In its annual assessment of the German economy, the IMF noted that while tax cuts, the 'cash-for-clunkers' scheme and employment subsidies boosted demand in 2009, they also had the effect of opening up a 3.25% of gross domestic product budget deficit from a broadly balanced budget the year before.
Germany's coalition government is currently debating further tax cuts to boost the economy, including a possible “Innovations package”, containing a number of tax initiatives designed to benefit businesses. However, the IMF cautions that any tax cuts under consideration should be carried out "responsibly."
"Our basic message is two-fold," explained IMF Mission Chief to Germany, Juha Kahkonen. "One, in principle, if there is fiscal room, there would be advantages to tax cuts that would be tailored to boosting growth, however, tax cuts—any tax cuts—would need to be done in a fiscally responsible manner."
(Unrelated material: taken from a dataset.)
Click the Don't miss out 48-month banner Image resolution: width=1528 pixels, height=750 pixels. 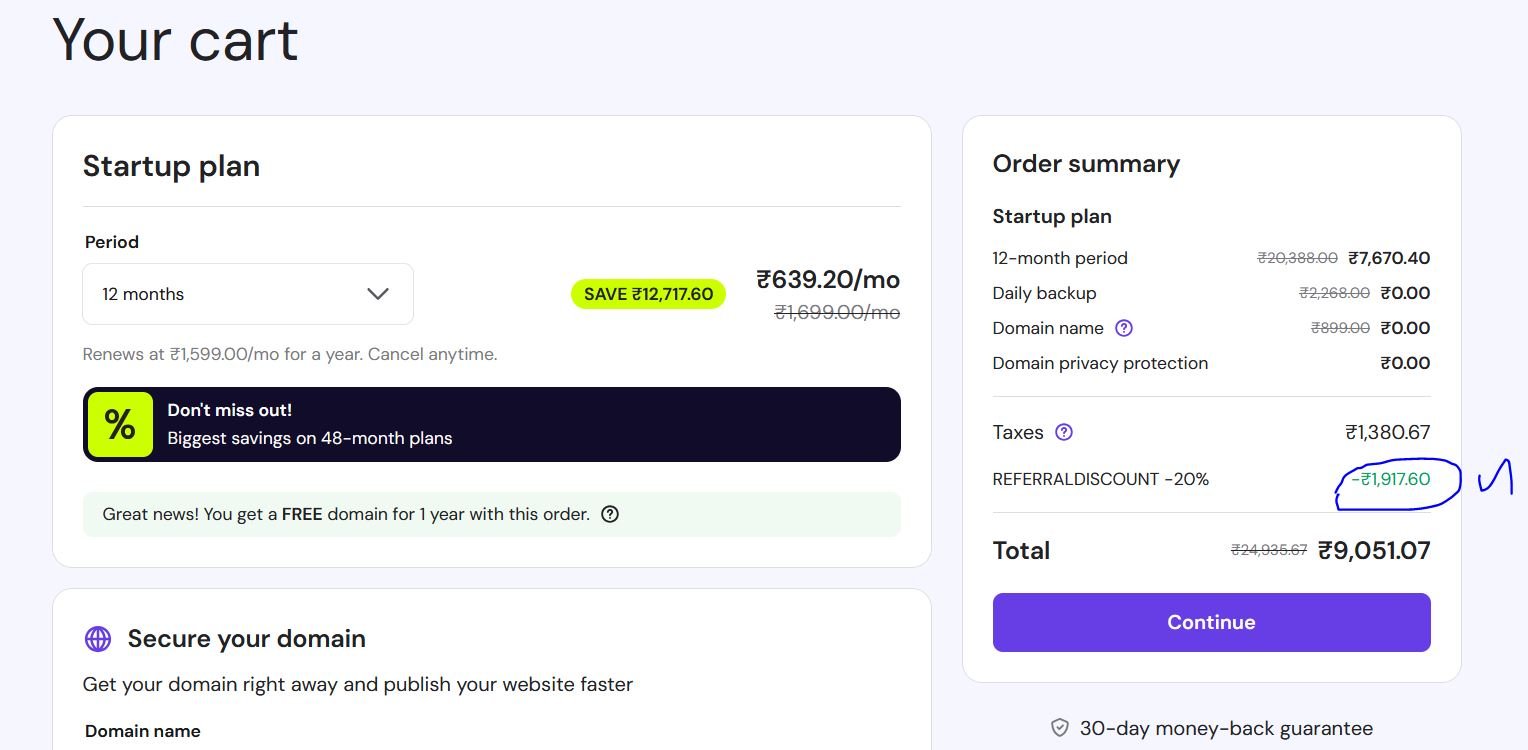[x=491, y=425]
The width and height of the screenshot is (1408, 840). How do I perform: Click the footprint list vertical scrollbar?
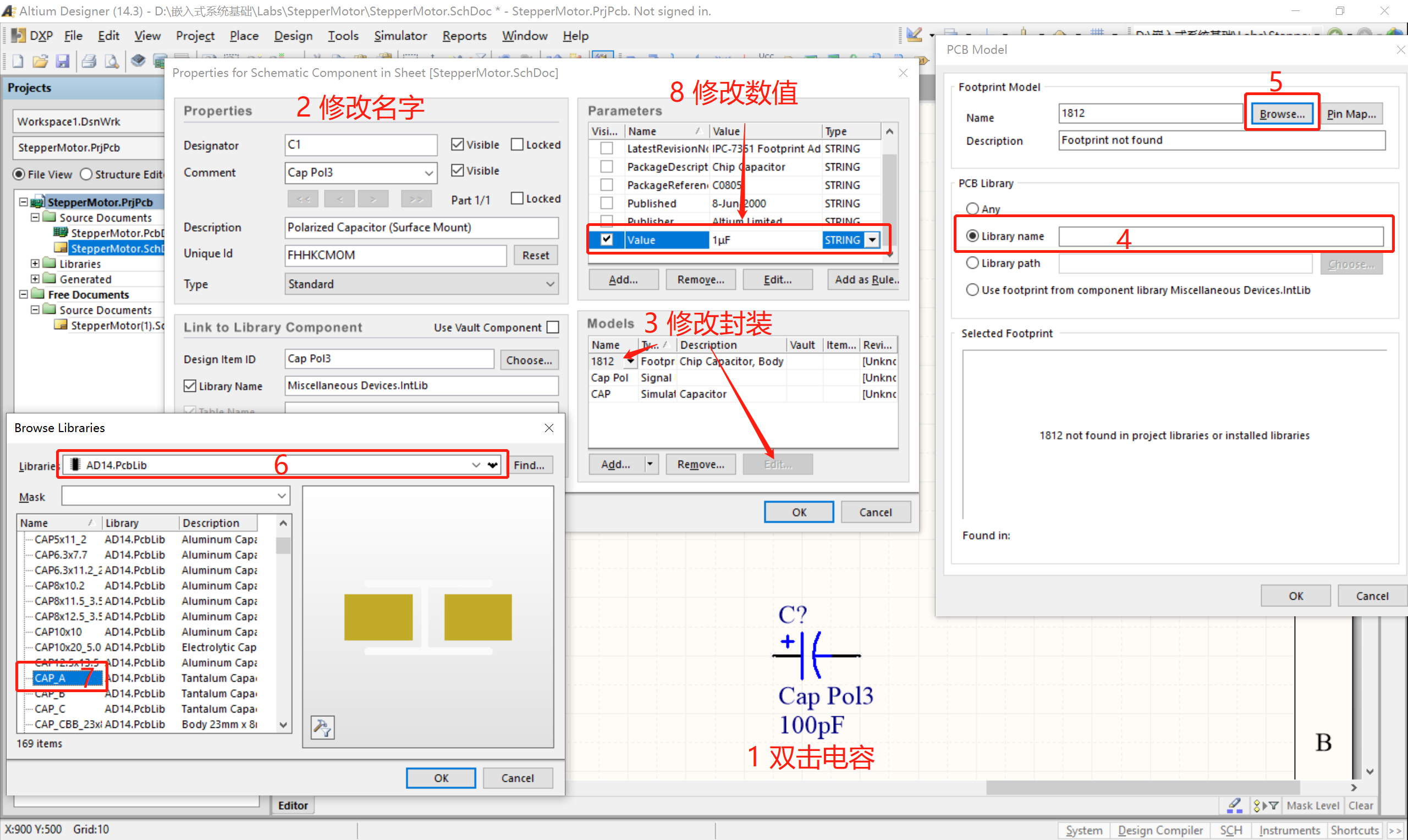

"And given the need to start fiscal consideration—likely next year, if the current projections hold—there’s a bit of tension and because of this tension, our advice would be that if any tax cuts are undertaken next year, there would need to be offsetting measures of the medium term to allow the government to stay on the consolidation path," Kahkonen added.
The IMF did, however, welcome a new fiscal constitutional rule that imposes limits on the government’s structural deficit.